▶ _Directions for this task_:
Transcribe, exactly and in full, every record shown below, while omitting its images.

[Records from a collection]
::::::::
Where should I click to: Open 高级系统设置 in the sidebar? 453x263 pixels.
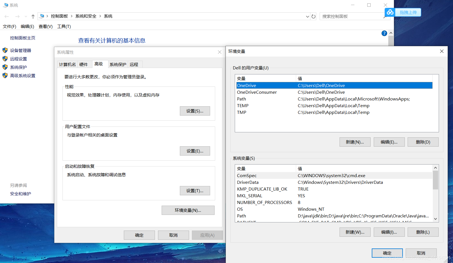22,76
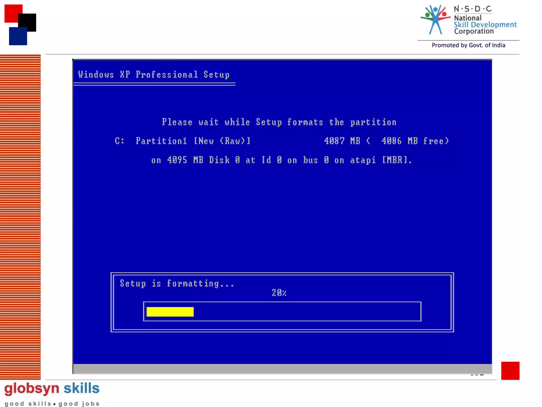Click the empty portion of progress bar

click(x=307, y=312)
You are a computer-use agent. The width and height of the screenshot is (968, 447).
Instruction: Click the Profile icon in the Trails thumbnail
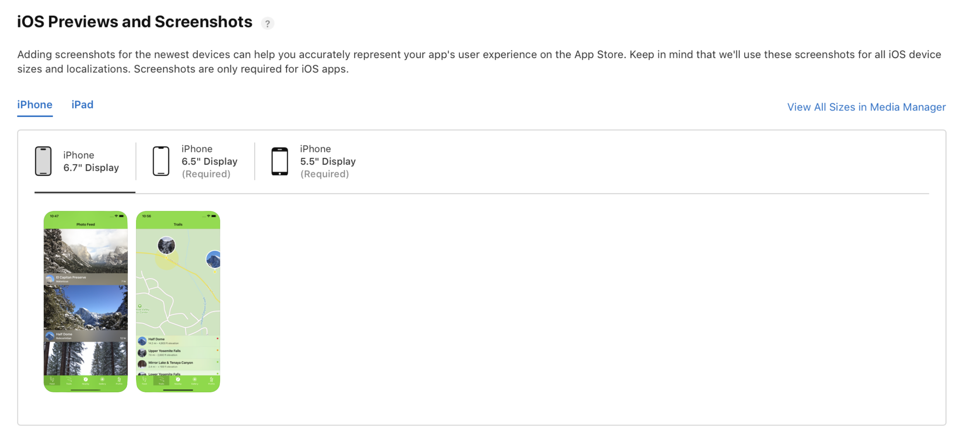[x=212, y=380]
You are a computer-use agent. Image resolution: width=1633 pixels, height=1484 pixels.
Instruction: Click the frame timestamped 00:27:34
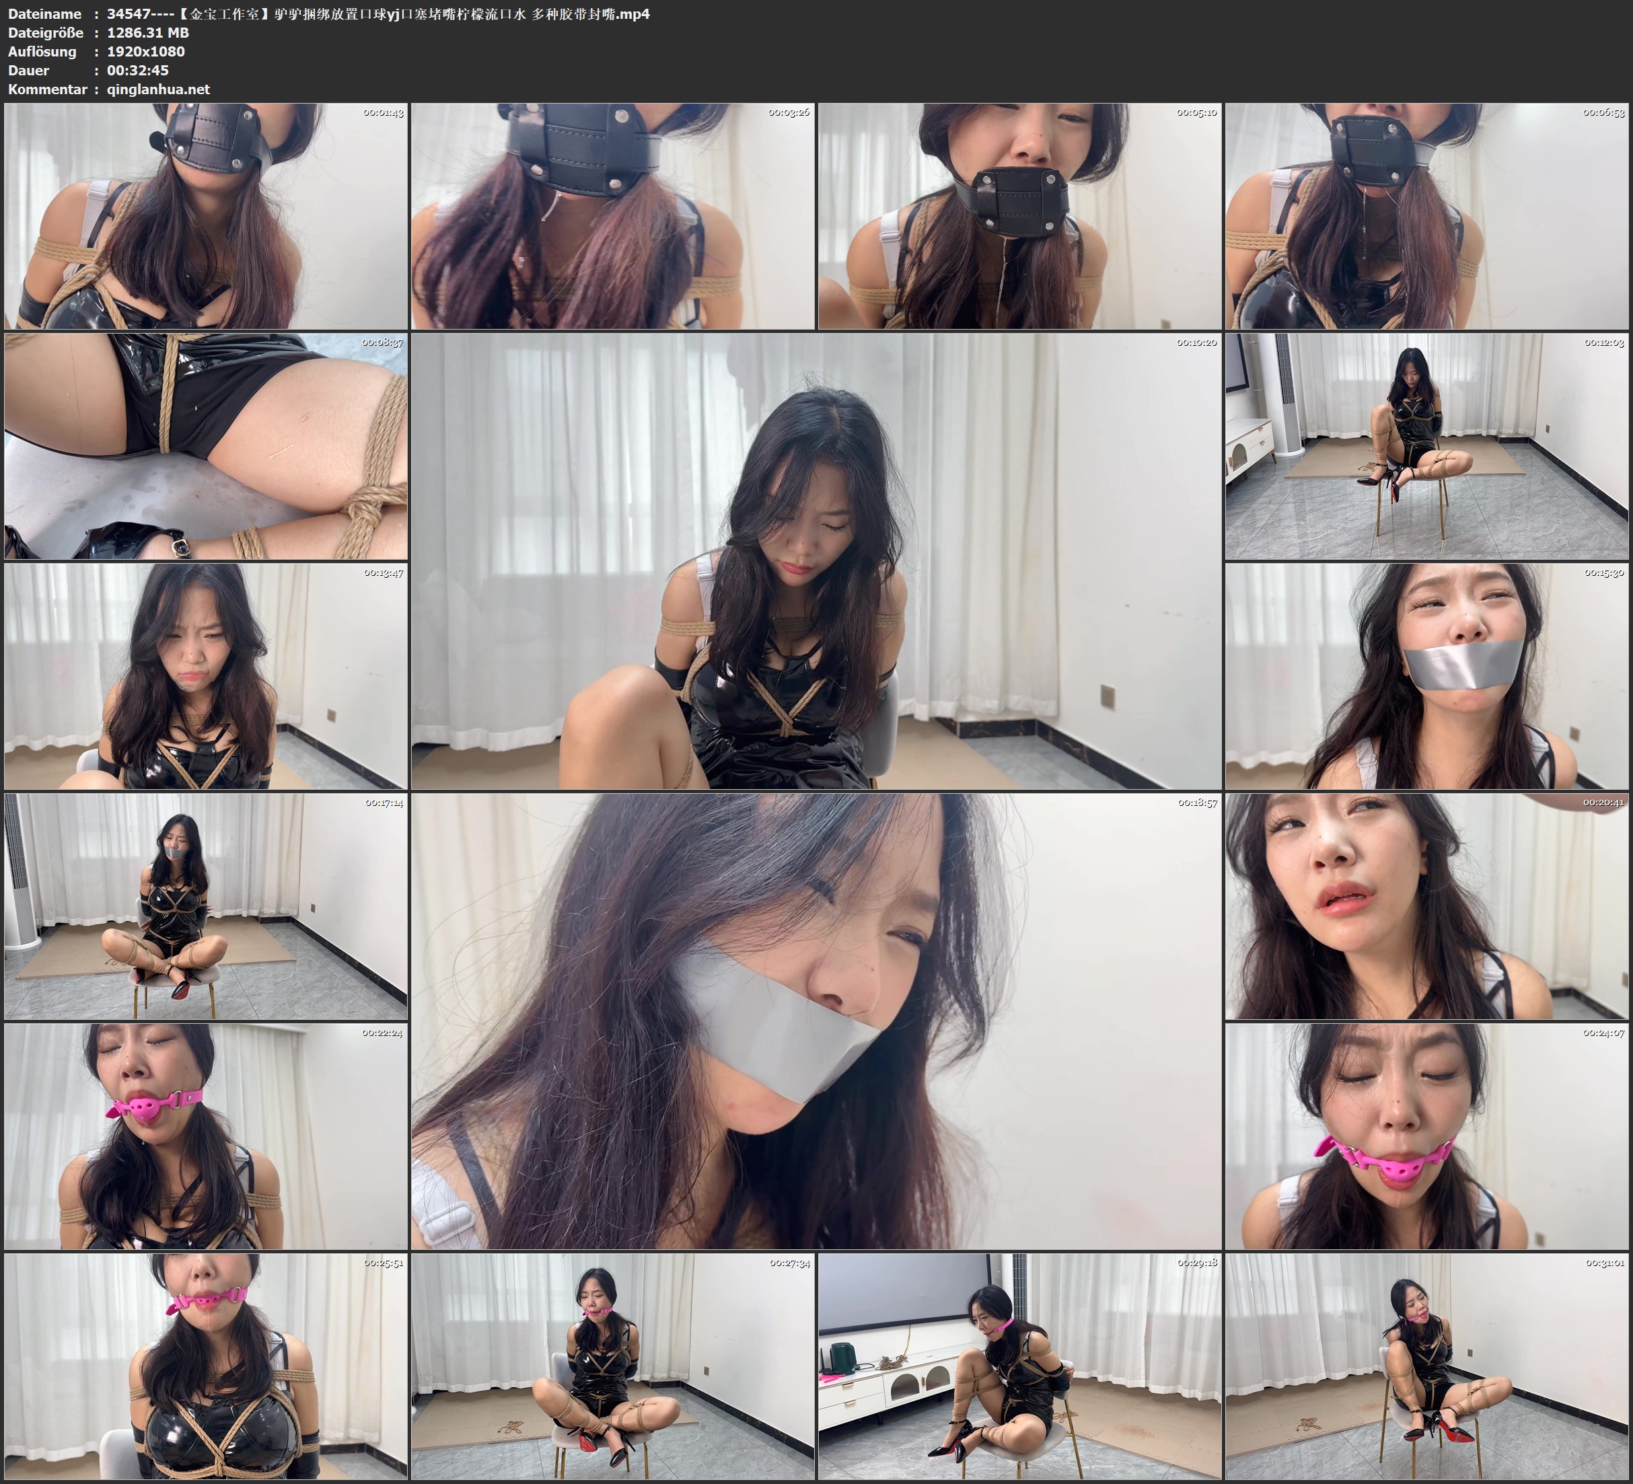(612, 1367)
::::::::
▶ _Problem solution_:
Where should I click to: Open 高级系统设置 in the sidebar? 453x263 pixels.
22,76
Click the empty portion of progress bar

click(x=307, y=312)
You are a computer-use agent. The width and height of the screenshot is (968, 447).
Instruction: Click the Profile icon in the Trails thumbnail
[x=212, y=380]
You are a computer-use agent. Image resolution: width=1633 pixels, height=1484 pixels.
Instruction: Click the frame timestamped 00:27:34
(612, 1367)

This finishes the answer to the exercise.